§ Work instructions: Write out the part of the data that opens with the line containing "Task: Collapse the 企业信息 section" and closes with the line containing "Image resolution: width=213", both included, word for word.

§ Input:
________________________
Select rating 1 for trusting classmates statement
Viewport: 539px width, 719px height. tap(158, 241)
________________________
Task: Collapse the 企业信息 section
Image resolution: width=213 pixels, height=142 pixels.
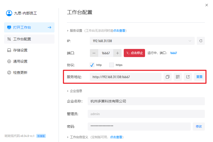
________________________
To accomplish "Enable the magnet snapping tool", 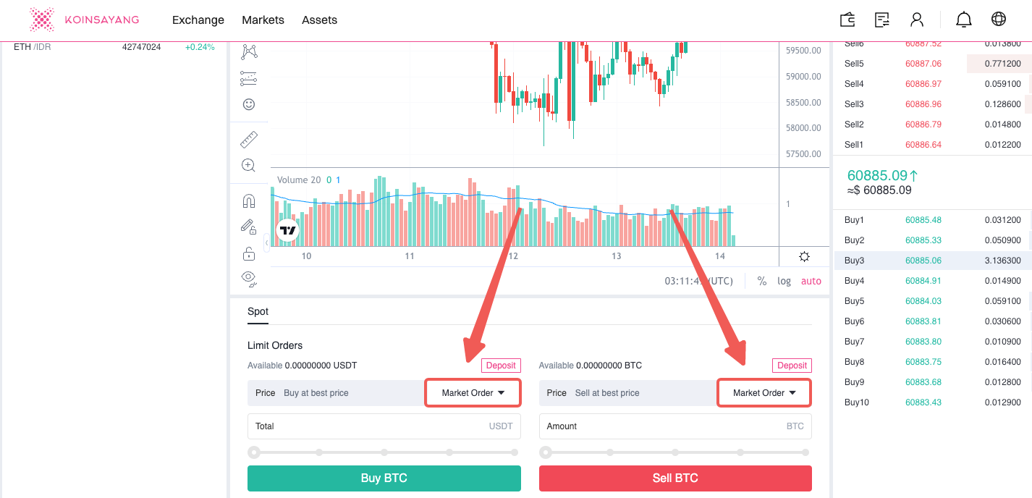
________________________
§ Reply to the task:
Task: Collapse the 企业信息 section
Image resolution: width=213 pixels, height=142 pixels.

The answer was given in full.